The NACC grew out of a commitment made during the March 2006 meeting of NAFTA heads of state in Cancún, Mexico. It is part of the agenda for the Security and Prosperity Partnership (SPP) of North America, which was launched in March 2005. The SPP is meant to reduce trade barriers and to facilitate economic growth, while improving the security and competitiveness of the three North American partners. The security and prosperity ministers from all three countries are scheduled to hold a meeting with the NACC in early fall 2006 to discuss priorities and to consider new initiatives. For more information, go to the SPP Web site.
Commerce Department Hosts North American Steel Trade Committee Meeting
On May 24–25, 2006, steel industry representatives and government officials from Canada, Mexico, and the United States convened at the Department of Commerce in Washington, D.C., for the sixth meeting of the North American Steel Trade Committee (NASTC). This meeting was the first of the NASTC since the March 2006 launch of the North American Steel Strategy, a key initiative under the Security and Prosperity Partnership (SPP) of North America.
U.S. Secretary of Commerce Carlos M. Gutierrez opened the meeting by emphasizing the importance of regional strategies to promote North American competitiveness and the NASTC’s positive example of government–industry cooperation under the SPP. North American competitiveness remained a key theme of the two-day meeting, which included presentations and discussion focusing on the Steel Strategy’s three main areas of work: internal trade, external trade, and the industry-led initiative on productivity and competitiveness.
Highlights of the meeting agenda included the recently announced North American Competitiveness Council (NACC), which is designed to promote private-sector input under the SPP for enhancing North America’s competitive position (see related story in this section). Highlights also included the NASTC’s ongoing external trade initiatives, including efforts in the Steel Committee of the Organization for Economic Cooperation and Development; the World Trade Organization Doha Round negotiations; and foreign market distortions.
Mexico will host the next NASTC meeting this fall.
Proposal to Suspend Duties on Emergency Supplies Unveiled
On June 16, 2006, U.S. Secretary of Commerce Carlos M. Gutierrez announced a proposed regulation that would allow the Department of Commerce to temporarily suspend the collection of antidumping and countervailing duties on imports of supplies for use in emergency relief work in areas where the president has declared a state of emergency.
“This administration is committed to making sure the American people have the resources they need in the event of an emergency,” said Gutierrez. “This proposed regulation will help the federal government respond to disasters and help Americans rebuild their lives, cities, and communities.”

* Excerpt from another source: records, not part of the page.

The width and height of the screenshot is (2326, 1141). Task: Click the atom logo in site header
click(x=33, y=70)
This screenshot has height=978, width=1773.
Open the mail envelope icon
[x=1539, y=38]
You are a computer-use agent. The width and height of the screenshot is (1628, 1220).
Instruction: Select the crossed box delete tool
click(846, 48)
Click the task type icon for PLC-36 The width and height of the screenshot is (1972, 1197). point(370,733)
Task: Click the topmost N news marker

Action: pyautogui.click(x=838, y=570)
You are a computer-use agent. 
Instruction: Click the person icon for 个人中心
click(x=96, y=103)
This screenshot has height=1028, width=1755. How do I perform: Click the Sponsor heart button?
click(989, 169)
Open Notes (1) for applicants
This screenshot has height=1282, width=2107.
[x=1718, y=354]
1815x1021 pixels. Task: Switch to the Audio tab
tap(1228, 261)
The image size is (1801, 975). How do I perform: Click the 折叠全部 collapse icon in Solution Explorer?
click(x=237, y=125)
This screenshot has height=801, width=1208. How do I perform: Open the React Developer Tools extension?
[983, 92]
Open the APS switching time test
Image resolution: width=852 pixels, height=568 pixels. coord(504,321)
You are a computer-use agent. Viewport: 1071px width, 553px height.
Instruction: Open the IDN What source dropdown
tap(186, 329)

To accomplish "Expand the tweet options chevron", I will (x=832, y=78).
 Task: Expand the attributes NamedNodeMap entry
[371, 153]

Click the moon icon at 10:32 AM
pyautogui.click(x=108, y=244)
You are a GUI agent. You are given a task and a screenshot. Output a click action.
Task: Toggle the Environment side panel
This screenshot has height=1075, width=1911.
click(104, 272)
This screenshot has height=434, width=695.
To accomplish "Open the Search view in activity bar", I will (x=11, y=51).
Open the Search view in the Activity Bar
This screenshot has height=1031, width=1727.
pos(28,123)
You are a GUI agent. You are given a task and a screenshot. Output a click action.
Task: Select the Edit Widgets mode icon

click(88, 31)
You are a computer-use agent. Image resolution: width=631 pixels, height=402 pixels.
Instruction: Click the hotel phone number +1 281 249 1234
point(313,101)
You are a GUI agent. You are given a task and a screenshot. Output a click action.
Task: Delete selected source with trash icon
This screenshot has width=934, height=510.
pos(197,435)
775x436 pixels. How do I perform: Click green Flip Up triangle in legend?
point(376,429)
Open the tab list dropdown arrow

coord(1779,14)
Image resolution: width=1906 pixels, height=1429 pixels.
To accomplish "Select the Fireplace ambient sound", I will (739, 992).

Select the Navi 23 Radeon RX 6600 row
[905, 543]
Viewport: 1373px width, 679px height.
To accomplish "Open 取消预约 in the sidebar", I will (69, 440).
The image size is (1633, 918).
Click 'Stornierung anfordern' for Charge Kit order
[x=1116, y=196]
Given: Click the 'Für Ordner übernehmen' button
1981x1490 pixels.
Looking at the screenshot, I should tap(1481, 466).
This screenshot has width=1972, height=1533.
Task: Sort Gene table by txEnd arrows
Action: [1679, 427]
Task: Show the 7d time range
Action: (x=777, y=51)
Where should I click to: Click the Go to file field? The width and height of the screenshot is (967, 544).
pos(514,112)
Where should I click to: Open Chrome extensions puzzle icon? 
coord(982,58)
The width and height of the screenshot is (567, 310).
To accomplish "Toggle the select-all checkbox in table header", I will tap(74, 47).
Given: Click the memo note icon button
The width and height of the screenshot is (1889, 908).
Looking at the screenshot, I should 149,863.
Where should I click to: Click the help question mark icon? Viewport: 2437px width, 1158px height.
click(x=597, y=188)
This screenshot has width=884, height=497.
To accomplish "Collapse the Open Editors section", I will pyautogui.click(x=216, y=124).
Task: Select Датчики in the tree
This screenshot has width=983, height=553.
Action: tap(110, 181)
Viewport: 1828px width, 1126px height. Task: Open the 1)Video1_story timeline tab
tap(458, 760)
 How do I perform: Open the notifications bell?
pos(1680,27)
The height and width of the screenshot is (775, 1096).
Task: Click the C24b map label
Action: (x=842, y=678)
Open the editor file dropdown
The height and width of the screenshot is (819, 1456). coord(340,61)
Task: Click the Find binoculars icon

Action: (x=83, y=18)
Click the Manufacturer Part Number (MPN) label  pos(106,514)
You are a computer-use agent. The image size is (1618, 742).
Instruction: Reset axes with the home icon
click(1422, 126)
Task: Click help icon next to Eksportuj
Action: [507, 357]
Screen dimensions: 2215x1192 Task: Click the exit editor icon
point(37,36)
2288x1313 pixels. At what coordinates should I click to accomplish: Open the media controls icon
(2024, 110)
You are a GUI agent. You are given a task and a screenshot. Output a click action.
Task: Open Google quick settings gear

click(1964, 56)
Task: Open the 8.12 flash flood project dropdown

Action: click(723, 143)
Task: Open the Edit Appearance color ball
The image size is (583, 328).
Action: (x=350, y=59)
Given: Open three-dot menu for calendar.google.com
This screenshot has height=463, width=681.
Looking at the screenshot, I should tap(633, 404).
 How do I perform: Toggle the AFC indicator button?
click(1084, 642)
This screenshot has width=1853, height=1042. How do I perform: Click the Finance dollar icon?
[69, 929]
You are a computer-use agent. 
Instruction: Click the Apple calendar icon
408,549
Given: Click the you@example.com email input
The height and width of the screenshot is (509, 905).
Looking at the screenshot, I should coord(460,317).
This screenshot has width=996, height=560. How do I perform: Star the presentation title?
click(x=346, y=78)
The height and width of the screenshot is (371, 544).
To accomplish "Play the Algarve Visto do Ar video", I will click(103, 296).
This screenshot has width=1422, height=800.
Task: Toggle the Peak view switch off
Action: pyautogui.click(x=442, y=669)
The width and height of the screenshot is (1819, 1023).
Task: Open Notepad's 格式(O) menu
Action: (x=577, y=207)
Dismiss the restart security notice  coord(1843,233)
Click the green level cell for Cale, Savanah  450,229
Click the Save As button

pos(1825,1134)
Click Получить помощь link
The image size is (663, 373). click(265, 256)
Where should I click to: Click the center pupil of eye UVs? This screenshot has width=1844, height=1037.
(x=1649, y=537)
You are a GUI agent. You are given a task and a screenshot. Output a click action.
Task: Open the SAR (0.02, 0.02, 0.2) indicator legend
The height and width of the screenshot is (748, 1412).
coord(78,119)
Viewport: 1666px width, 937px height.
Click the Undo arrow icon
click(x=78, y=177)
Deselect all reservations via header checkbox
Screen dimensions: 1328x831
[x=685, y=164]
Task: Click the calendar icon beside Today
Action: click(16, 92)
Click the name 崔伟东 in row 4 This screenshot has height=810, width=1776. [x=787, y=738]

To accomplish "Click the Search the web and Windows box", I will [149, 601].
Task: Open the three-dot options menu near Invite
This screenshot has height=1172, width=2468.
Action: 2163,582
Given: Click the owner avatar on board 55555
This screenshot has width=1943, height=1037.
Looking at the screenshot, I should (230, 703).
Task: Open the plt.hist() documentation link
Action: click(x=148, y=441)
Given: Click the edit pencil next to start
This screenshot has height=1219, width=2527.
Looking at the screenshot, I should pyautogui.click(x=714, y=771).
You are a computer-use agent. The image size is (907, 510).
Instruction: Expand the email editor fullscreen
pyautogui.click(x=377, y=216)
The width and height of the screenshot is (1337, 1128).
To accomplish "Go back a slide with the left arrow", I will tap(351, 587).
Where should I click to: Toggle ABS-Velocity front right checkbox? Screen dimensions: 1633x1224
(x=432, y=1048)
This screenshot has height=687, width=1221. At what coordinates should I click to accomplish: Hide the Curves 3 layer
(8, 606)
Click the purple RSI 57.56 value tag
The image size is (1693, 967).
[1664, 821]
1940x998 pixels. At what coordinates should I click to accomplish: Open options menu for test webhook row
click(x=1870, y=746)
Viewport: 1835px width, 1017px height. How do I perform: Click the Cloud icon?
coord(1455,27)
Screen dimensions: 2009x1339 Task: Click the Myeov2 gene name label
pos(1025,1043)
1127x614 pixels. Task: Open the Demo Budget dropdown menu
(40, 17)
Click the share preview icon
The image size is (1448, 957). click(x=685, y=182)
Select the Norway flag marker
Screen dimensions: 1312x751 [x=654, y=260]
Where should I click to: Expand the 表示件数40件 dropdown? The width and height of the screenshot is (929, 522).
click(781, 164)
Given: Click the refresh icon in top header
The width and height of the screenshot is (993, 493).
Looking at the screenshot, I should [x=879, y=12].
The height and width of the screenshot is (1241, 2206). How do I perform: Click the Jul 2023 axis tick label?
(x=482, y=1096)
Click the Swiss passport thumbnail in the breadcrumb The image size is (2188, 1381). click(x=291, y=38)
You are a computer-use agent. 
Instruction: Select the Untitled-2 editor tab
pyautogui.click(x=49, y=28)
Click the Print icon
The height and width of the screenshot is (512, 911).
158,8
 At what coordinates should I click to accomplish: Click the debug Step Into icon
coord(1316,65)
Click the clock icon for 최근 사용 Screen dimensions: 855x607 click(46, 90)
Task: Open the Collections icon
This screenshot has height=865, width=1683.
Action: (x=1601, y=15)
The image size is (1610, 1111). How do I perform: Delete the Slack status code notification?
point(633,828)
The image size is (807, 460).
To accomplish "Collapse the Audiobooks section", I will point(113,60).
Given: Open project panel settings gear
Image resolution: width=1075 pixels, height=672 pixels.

Under the proposed regulation, the secretary of commerce would consider written requests for duty waivers on a case-by-case basis. If the secretary determines that it is appropriate to waive duties on particular imports of emergency supplies, he will notify the person who submitted the request and instruct U.S. Customs and Border Protection to allow the merchandise to enter the United States free of antidumping and countervailing duties. If the particular merchandise is used in the United States for purposes other than emergency relief work, it may be subject to seizure or other penalty.
There will be a public comment period on this proposal, during which written comments may be submitted to the Department of Commerce. Comments must be submitted no later than 30 days after the regulation’s publication in the Federal Register. After the comment period closes, the department will review the comments and make a final decision.